Return each line of the data below that contains the string "button", with case counting toward a match.

=== Section Start ===

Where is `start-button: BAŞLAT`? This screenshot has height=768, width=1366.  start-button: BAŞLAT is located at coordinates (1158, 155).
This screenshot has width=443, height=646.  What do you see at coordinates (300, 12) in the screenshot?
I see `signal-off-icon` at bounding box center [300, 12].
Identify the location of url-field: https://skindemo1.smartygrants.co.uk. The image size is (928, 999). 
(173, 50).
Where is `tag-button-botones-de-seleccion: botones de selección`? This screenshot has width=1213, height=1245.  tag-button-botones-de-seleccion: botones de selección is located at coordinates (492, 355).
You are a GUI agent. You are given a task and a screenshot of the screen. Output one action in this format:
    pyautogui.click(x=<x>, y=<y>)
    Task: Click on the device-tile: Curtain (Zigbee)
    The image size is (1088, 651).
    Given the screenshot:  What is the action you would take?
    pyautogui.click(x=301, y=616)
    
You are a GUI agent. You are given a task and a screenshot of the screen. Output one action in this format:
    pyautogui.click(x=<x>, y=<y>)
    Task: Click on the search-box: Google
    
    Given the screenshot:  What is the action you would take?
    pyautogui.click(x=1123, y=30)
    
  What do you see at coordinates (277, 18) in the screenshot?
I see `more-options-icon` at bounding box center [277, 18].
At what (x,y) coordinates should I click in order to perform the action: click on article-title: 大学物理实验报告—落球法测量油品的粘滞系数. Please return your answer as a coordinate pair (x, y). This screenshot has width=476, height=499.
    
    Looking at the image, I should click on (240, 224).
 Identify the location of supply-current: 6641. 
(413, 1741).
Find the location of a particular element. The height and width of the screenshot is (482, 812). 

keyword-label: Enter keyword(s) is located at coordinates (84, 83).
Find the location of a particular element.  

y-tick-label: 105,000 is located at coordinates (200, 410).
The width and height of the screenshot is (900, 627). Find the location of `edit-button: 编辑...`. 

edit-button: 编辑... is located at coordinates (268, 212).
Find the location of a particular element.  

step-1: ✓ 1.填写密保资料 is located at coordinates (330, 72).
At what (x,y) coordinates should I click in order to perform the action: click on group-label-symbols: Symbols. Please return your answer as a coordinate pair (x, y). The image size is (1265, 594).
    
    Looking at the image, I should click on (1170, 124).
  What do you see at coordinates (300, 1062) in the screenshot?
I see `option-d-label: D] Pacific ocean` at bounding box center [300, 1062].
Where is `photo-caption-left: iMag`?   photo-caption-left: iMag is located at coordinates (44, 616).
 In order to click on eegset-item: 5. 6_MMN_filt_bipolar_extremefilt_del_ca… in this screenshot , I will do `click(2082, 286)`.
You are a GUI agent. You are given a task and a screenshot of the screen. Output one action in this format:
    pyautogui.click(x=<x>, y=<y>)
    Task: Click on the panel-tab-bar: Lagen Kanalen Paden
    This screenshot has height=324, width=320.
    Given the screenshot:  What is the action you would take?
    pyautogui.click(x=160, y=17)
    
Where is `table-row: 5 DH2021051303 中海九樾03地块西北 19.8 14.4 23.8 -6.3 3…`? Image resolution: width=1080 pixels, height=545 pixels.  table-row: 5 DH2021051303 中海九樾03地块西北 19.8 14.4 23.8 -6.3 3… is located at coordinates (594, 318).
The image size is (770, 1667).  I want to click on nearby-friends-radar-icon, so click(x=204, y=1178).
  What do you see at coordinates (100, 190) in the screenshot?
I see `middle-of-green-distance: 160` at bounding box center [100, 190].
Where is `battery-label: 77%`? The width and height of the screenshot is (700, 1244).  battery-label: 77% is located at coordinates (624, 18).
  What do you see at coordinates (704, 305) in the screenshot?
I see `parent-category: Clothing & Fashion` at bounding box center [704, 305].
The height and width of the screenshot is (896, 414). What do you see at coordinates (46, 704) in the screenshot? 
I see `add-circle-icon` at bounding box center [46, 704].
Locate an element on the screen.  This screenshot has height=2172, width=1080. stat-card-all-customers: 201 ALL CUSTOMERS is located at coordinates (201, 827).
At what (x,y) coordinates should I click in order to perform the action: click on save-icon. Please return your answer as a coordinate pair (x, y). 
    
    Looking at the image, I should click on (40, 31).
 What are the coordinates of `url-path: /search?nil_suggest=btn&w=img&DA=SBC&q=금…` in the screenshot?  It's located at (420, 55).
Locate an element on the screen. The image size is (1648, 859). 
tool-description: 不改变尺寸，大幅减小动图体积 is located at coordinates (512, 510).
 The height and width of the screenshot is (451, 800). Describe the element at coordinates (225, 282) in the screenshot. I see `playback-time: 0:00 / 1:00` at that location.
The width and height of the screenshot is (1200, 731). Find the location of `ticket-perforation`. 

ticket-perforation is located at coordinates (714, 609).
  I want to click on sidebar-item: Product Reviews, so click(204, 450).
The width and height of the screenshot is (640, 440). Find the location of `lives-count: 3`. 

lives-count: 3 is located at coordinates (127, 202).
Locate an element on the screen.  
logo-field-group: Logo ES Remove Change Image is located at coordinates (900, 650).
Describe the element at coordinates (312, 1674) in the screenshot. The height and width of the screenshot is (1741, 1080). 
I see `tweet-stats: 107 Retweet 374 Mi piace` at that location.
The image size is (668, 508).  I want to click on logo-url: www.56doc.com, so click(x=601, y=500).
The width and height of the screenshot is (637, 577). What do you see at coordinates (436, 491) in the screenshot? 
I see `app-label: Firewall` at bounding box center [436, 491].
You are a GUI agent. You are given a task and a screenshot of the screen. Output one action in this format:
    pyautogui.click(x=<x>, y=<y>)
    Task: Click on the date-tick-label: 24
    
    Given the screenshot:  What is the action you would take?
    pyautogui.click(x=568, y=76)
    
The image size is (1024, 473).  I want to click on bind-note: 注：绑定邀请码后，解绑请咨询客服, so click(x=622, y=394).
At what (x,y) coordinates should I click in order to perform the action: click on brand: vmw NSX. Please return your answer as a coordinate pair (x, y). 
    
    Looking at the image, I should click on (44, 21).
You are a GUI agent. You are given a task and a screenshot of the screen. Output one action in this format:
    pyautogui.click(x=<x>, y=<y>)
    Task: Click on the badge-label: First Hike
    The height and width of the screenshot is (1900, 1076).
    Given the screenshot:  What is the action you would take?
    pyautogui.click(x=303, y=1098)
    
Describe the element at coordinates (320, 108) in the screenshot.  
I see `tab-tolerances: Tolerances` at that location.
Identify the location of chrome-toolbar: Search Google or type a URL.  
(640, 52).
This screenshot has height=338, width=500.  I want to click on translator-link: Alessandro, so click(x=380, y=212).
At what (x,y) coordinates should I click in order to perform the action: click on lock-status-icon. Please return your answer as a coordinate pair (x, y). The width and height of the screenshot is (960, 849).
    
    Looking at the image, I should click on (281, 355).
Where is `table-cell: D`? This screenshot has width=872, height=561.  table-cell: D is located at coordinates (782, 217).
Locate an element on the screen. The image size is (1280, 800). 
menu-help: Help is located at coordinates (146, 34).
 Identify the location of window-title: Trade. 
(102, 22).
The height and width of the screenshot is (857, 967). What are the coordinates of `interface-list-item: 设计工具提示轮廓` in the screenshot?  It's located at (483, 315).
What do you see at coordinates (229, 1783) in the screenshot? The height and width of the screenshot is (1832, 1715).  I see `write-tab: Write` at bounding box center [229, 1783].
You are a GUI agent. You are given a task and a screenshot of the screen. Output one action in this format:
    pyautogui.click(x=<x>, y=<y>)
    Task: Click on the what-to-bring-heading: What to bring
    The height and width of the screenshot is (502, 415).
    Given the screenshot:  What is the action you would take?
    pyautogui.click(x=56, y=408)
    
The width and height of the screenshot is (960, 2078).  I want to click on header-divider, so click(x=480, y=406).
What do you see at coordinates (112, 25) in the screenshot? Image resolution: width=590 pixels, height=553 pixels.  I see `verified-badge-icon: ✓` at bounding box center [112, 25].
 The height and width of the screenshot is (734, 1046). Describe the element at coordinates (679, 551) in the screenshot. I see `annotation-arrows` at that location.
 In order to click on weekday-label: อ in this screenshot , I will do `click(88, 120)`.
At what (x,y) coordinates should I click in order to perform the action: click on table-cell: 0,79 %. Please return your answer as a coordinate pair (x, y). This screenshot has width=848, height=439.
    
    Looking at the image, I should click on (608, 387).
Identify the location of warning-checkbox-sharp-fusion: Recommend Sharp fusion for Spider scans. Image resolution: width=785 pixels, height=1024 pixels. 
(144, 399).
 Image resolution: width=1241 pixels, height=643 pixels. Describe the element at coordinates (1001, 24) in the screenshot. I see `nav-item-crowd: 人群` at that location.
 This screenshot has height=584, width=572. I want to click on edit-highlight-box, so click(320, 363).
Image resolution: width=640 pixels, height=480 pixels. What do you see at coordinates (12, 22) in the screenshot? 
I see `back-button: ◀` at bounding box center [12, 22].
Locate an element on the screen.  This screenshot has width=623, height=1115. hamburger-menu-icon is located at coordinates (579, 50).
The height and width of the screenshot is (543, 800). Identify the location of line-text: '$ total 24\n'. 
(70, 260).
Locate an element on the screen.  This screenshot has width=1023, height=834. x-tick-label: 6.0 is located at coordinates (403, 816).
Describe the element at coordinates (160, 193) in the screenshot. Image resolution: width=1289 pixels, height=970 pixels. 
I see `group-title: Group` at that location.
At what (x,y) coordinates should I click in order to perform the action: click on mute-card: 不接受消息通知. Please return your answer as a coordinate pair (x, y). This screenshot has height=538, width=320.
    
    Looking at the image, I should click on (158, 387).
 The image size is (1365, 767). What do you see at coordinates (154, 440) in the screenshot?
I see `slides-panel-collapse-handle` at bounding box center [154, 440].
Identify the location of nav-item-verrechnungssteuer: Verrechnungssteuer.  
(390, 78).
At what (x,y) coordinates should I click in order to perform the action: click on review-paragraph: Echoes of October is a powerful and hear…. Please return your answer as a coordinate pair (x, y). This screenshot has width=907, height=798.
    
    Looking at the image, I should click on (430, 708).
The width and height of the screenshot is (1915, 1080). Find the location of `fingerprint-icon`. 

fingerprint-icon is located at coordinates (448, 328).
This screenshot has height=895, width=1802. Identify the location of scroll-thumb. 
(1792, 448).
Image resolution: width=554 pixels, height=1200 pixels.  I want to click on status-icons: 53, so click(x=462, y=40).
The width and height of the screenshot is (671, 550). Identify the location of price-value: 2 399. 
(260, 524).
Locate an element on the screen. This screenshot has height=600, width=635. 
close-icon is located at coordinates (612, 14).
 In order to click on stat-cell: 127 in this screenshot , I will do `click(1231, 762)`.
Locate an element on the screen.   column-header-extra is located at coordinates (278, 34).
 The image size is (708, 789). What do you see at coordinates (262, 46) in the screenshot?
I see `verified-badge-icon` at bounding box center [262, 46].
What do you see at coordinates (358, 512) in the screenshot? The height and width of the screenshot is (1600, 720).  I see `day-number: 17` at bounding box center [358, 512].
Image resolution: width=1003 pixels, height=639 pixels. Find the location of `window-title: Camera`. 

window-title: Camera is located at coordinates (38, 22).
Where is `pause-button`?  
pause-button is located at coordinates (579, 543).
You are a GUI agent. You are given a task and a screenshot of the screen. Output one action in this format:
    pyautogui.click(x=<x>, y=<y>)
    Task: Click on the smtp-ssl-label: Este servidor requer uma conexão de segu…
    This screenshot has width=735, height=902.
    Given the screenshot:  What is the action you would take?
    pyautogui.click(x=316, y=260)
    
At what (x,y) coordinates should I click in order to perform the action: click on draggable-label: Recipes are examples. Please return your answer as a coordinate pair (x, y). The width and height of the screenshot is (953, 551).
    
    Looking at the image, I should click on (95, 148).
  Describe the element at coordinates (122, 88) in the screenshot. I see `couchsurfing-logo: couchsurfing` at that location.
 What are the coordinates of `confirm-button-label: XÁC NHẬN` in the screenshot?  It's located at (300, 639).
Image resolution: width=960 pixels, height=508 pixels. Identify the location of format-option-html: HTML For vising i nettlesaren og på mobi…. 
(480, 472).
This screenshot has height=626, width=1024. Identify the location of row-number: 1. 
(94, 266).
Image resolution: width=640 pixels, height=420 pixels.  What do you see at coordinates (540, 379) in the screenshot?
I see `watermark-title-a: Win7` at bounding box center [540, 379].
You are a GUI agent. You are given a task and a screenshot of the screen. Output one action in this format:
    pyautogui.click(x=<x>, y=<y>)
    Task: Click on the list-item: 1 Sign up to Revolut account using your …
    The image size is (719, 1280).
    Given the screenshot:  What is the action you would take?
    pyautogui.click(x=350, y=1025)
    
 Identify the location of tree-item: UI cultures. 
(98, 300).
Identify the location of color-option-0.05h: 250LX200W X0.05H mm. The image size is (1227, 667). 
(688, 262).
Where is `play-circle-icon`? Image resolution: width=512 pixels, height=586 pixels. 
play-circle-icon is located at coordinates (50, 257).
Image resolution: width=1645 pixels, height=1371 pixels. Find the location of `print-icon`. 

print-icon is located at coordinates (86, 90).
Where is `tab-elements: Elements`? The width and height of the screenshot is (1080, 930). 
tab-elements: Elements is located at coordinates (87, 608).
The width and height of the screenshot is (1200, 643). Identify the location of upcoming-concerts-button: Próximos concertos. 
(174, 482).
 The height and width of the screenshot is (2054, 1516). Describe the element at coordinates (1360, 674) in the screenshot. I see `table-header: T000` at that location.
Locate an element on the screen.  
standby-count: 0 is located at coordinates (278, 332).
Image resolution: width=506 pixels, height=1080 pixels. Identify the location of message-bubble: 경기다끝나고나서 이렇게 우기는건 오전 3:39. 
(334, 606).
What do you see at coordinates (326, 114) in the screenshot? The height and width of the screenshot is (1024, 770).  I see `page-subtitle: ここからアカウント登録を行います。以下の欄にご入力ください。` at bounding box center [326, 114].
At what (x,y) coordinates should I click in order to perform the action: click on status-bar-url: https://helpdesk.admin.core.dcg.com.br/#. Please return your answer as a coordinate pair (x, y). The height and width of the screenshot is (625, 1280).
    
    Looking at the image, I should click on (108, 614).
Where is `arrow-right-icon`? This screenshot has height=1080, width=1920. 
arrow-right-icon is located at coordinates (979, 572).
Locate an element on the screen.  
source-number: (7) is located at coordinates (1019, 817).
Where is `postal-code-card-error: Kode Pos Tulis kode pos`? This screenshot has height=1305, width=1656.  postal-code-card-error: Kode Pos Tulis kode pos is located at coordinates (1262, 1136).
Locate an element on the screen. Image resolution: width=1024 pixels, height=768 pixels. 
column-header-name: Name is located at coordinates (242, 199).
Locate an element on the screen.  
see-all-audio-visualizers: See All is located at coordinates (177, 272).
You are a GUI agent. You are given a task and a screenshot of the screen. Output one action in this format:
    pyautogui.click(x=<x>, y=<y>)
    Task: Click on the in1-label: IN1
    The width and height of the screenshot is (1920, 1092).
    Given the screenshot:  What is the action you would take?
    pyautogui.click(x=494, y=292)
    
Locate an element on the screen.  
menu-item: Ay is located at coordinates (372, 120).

=== Section End ===

= ANSWER TO THIS PROBLEM =
Where is `start-button: BAŞLAT`? This screenshot has height=768, width=1366.  start-button: BAŞLAT is located at coordinates (1158, 155).
Where is `tag-button-botones-de-seleccion: botones de selección`? This screenshot has width=1213, height=1245.  tag-button-botones-de-seleccion: botones de selección is located at coordinates (492, 355).
The width and height of the screenshot is (900, 627). Find the location of `edit-button: 编辑...`. 
edit-button: 编辑... is located at coordinates (268, 212).
I see `back-button: ◀` at bounding box center [12, 22].
Where is `pause-button`?  
pause-button is located at coordinates (579, 543).
 What are the coordinates of `confirm-button-label: XÁC NHẬN` in the screenshot?  It's located at (300, 639).
The width and height of the screenshot is (1200, 643). Identify the location of upcoming-concerts-button: Próximos concertos. 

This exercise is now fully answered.